Anyway, how did the Dog Star come to be associated with the term "Dog days of summer?"  Well, in July this star rises and sets with the sun, and the ancients believed that because it was so bright, during this period of time it added its own heat to the sun, resulting in the hottest and most sultry period of time on earth. So they called this period time, from 20 days before this conjunction to 20 days after, the "Dog Days of Summer." This usually means the Dog Days of Summer range from July 3rd to August 11th.

So this is your astronomical/historical "lesson" in what the Dog Days of summer are, and how they got their name !  But more do these days affect you? Are you more tired during this period of time? Cranky and crotchety? How does your writing go during this time, do you write more, less?  Do you think your creativity sort of "shrinks" up in the heat?

I hate summer! For me, it's a period of sheer isolation. I don't handle the heat at all, so when it's so hot and humid, I hibernate in the house with the a/c on.  Unfortunately, I'm also claustophobic, so being in the house with all the doors and windows closed will drive me up a wall after a while. Consequently, my creativity takes a holiday, but it doesn't take me with it !

How do you handle the Dog Days of Summer?

Until next time,
That's a wrap.


  1. I'm a fall and spring girl. I love in-between temperatures that are not hot, not cold. I find those seasons comfortable. Winter is too cold for me and summer is too hot. I spend most of my time indoors with the AC running. Good thing I'm a writer!

  2. Fall and spring are my favorite seasons, also, but I do love winter. It can never be too cold or too rainy! I can always bundle up and stay warm, but fewer clothes in the summer heat just doesn't work!

  3. I don't know about my creativity shrinking, but my desire to do anything other than find somewhere cool to sit sure does. I've been making myself work in brief spurts so I don't get too frustrated at not getting anything done.

    Bring on fall (or at least some cooler days)!

  4. I'm not sure where you live, Ellen, but if it's anywhere other than the WestCoast, you're probably in the middle of a scorcher right now, at least according to our news. And working in brief spurts is better than not working at all! I'm all for fall..the sooner the better.

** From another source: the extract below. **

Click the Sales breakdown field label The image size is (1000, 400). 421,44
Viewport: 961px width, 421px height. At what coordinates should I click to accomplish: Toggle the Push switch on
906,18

  5. I'm in Indiana. The heat indices here have been in the triple digits, most days between 110-115. I think our hottest day was about 120. It'll cool off soon, I'm sure. I hope.

  6. I admit that I love, love, love the heat of summer. I shiver my way through spring, autumn and winter so I refuse to complain about the heat. Oh there are days that it feels too thick and oppressive for even me, but I still love it. I just hunt me up some shade and enjoy the warmth on my skin. Aaaaaah I love Summer.

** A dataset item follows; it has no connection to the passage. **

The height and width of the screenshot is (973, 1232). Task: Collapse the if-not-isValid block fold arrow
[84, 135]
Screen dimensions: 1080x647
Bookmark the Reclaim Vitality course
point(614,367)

  7. I love summer too, because my winters last forever, and we have the best summers here where I live. We live really close to the beach, so that's one of our summer activities.

    Really interesting about the dog days. REALLY interesting!

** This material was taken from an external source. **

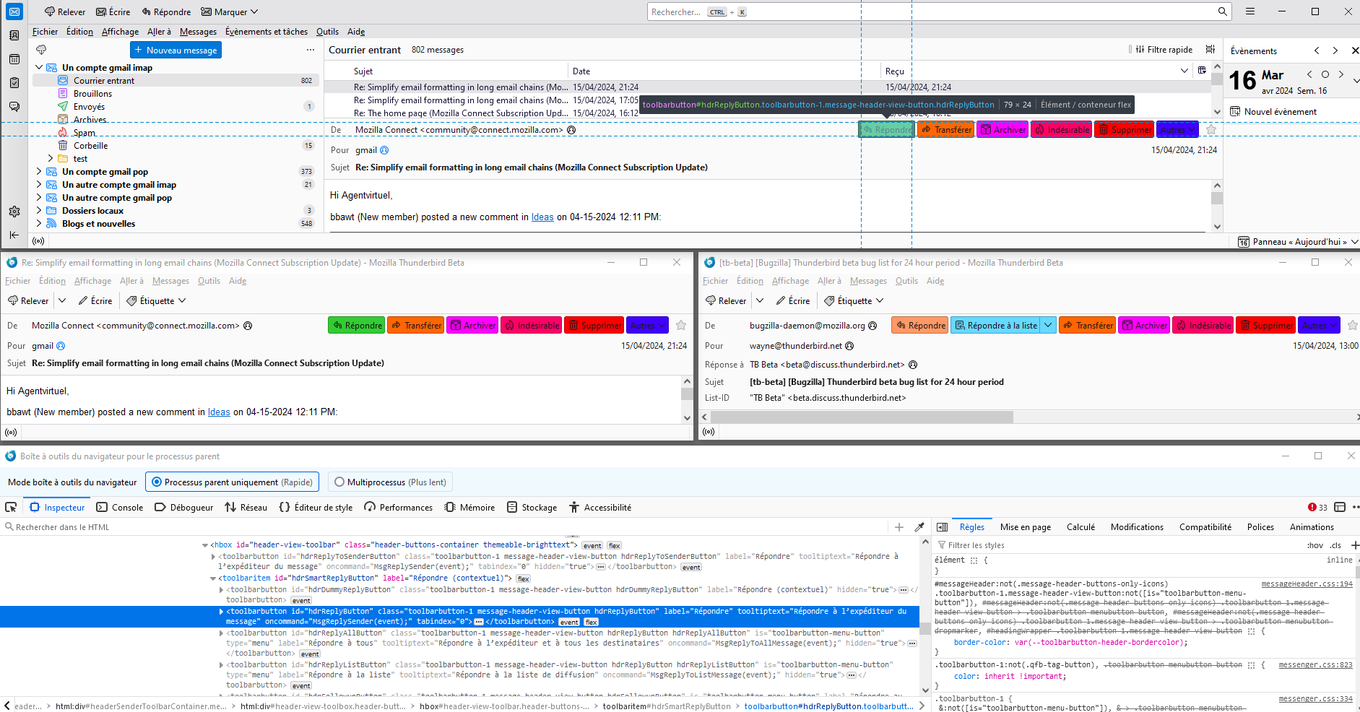Open the Outils menu in main menubar
The width and height of the screenshot is (1360, 712).
click(327, 32)
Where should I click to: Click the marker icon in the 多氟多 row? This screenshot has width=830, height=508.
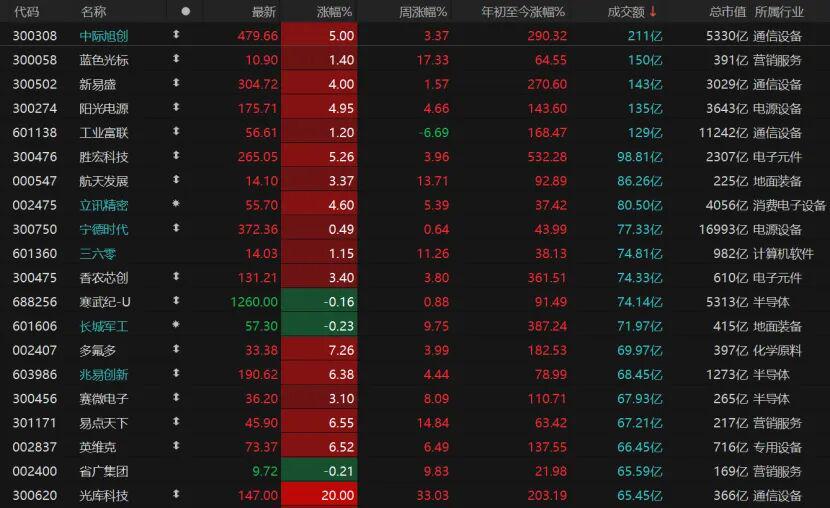point(177,350)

  8. I am happy that you gals love the summer! All the years we lived on the ranch, our summers ran from late May to late September, with weeks of 100-110+ temp, but we had horses to train no matter how hot it was..and no covered arena. You'd think I was accustomed to the heat, but not so..give me cool, wet weather any day!

    Cat, you do live in beautiful country. We were last there about 22 years ago, so I know it's changed a lot, but the beauty is still there.

  9. We had our share of dog days over the past week or two. Glad they've moved on East for now!

  10. I just love a sunny day, whether it's in the spring, summer, winter, or fall. Yes, the heat and humidity are draining, but cool, cloudy, rainy days are draining in their own way too. Sunny days energize me and motivate me to be productive.

  11. Your comments are all interesting, thank you! It is strange how weather affects us all, but in different ways. Well, we have about 20 more Dog Days, according to ancient Rome, so we'll see what happens in our respective geographical areas when August 11th comes...and goes!